Work instructions: Reproduce every row below, requests included, multiplying each number in the answers (the click coordinates and the image width and height) by 1.4 and rounding to whole numbers, with halves rounded up. Omit the pictures.

** START Task data **

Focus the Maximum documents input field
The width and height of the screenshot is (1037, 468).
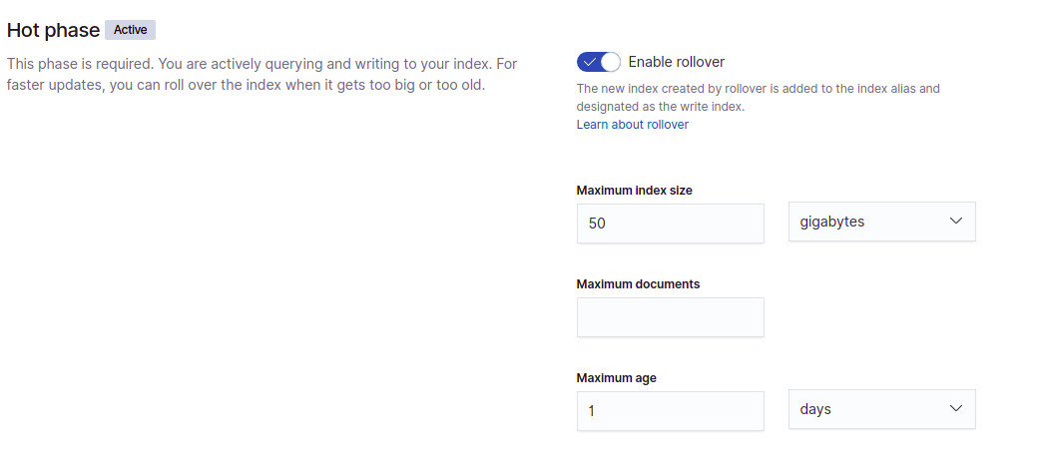(670, 317)
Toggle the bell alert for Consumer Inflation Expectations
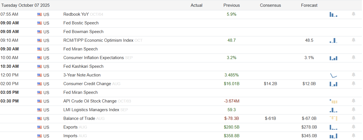Image resolution: width=363 pixels, height=140 pixels. pyautogui.click(x=353, y=57)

** END Task data **

Task answer:
Focus the Maximum documents input field
The width and height of the screenshot is (1037, 468).
(938, 444)
Toggle the bell alert for Consumer Inflation Expectations
Image resolution: width=508 pixels, height=196 pixels. pyautogui.click(x=494, y=80)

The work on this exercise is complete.